EXERCISE INPUTS →
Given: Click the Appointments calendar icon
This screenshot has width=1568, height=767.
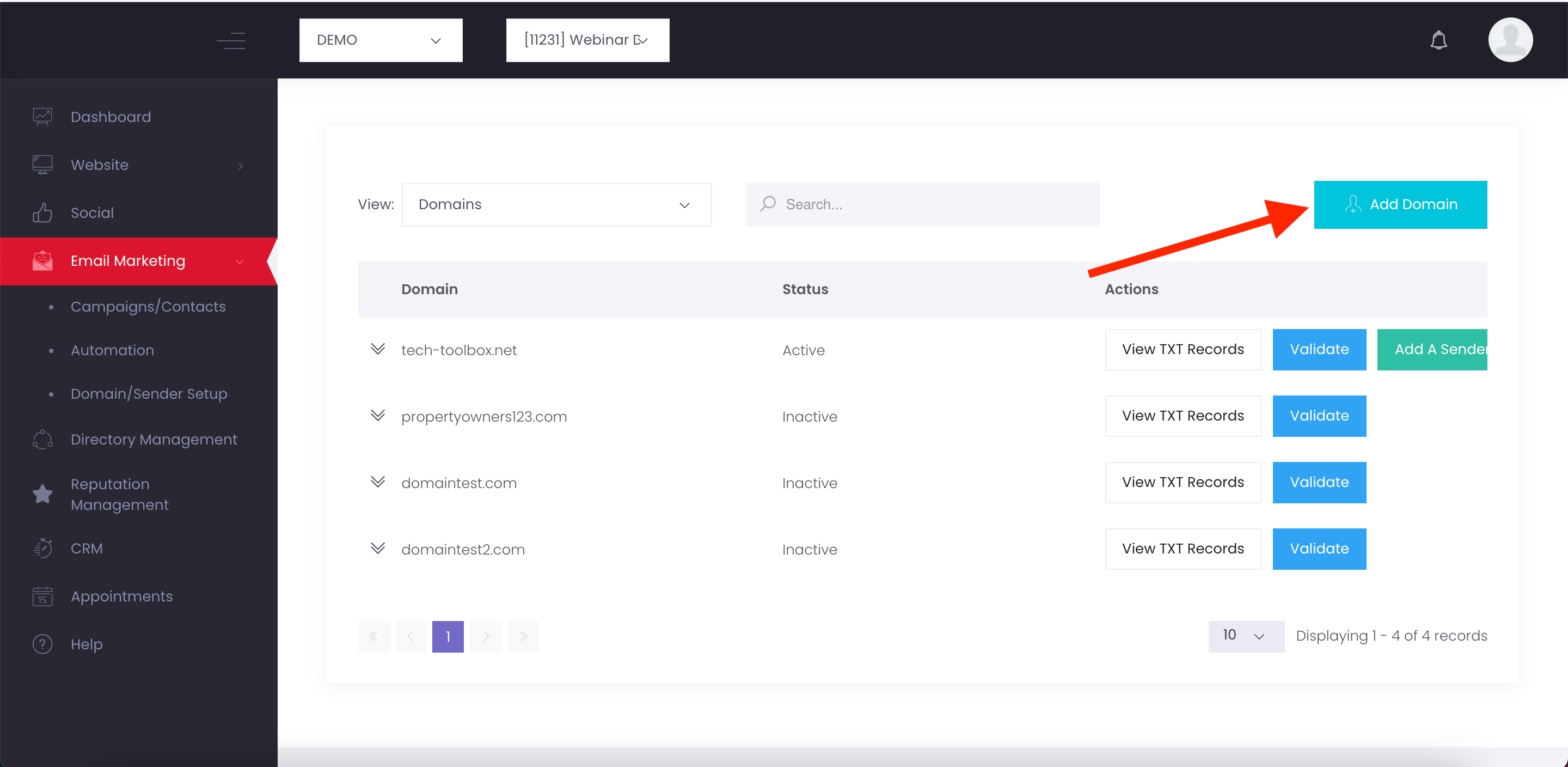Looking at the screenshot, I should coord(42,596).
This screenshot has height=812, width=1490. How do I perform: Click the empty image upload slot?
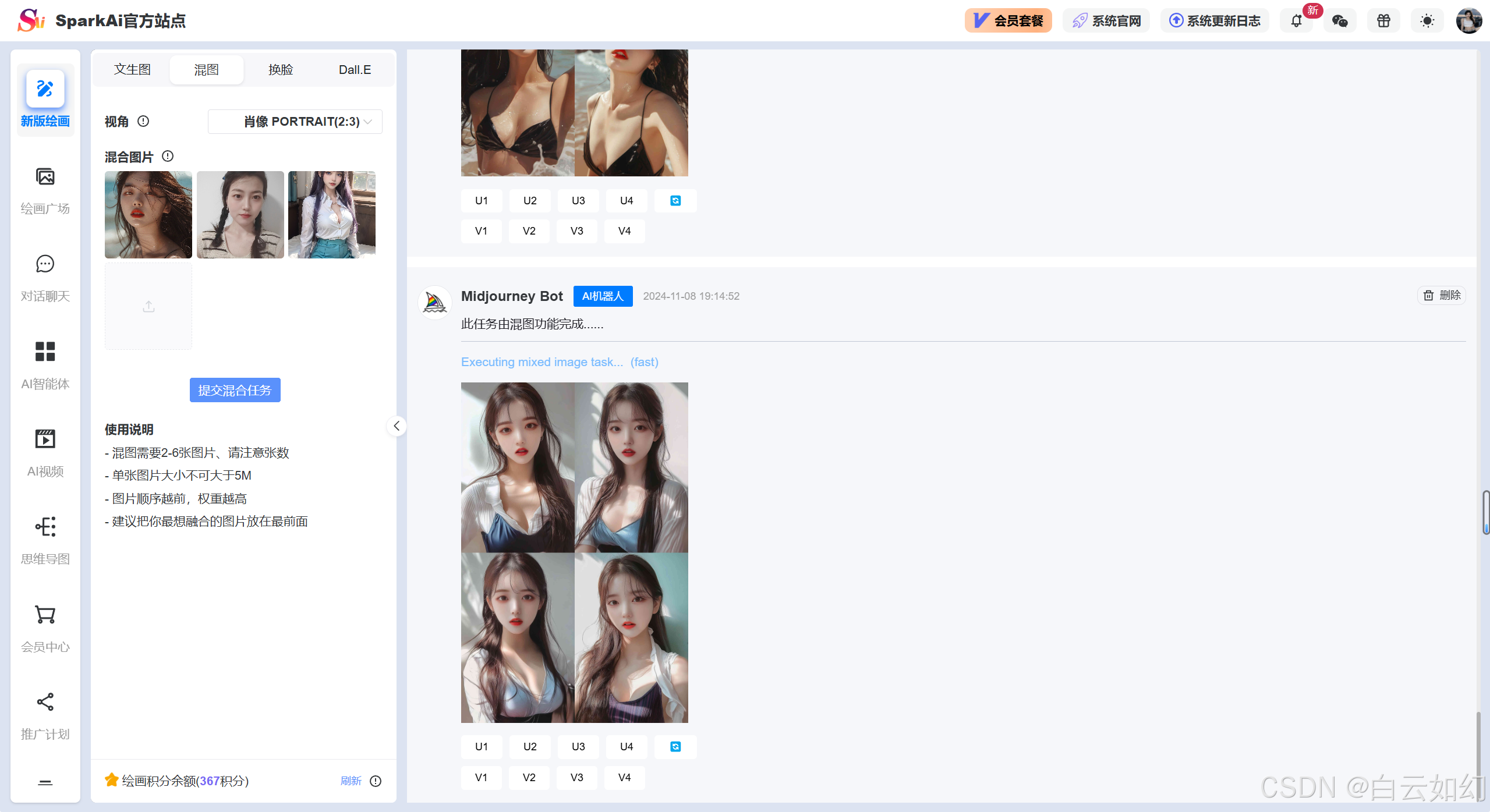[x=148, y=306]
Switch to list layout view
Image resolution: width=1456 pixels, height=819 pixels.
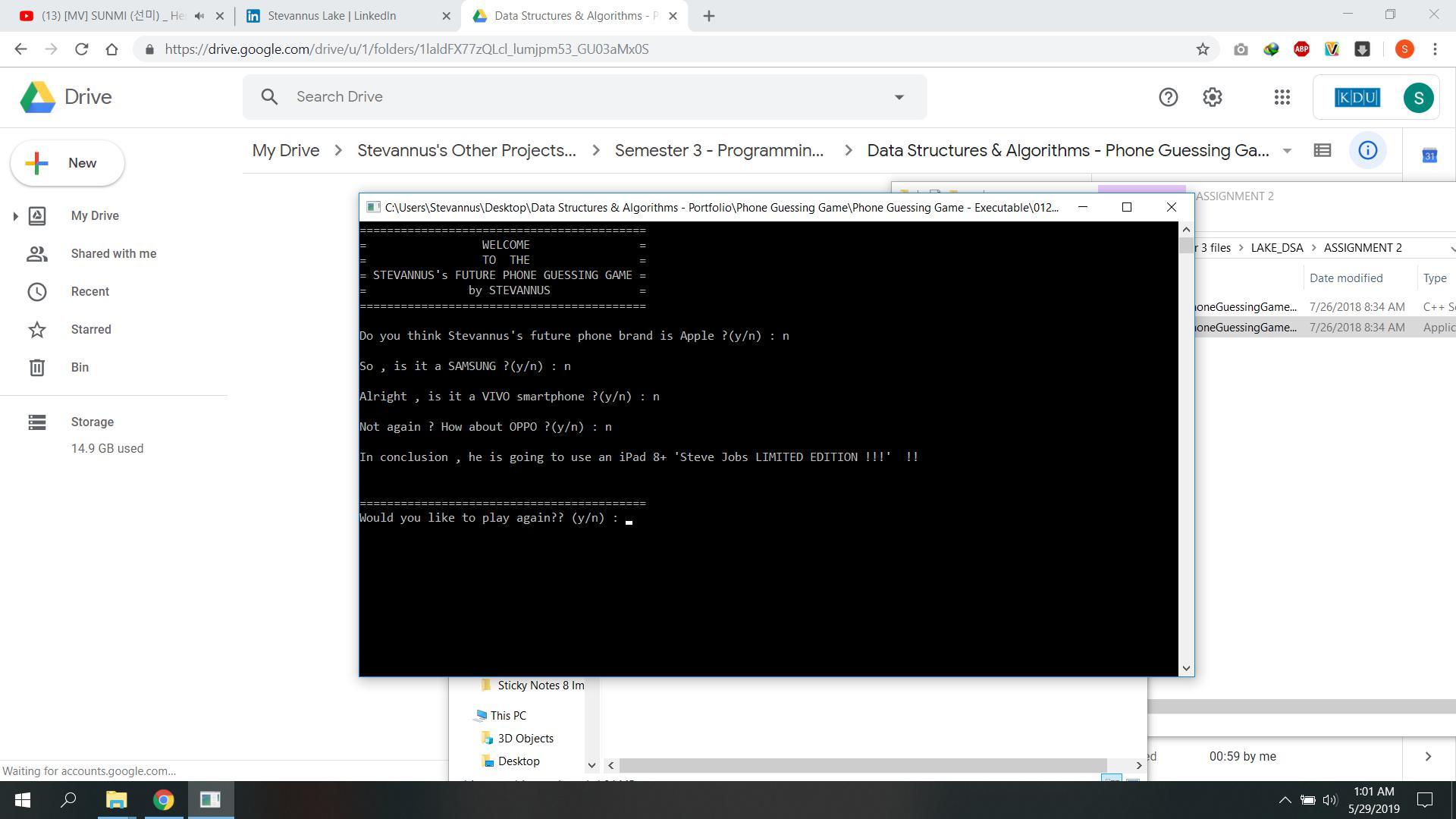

WORK INSTRUCTION → Reproduce every line above as written, skipping pictures.

OUTPUT →
Given: Click the Appointments calendar icon
This screenshot has width=1568, height=767.
Looking at the screenshot, I should coord(42,596).
This screenshot has height=812, width=1490. How do I perform: Click the empty image upload slot?
[x=148, y=306]
Switch to list layout view
Image resolution: width=1456 pixels, height=819 pixels.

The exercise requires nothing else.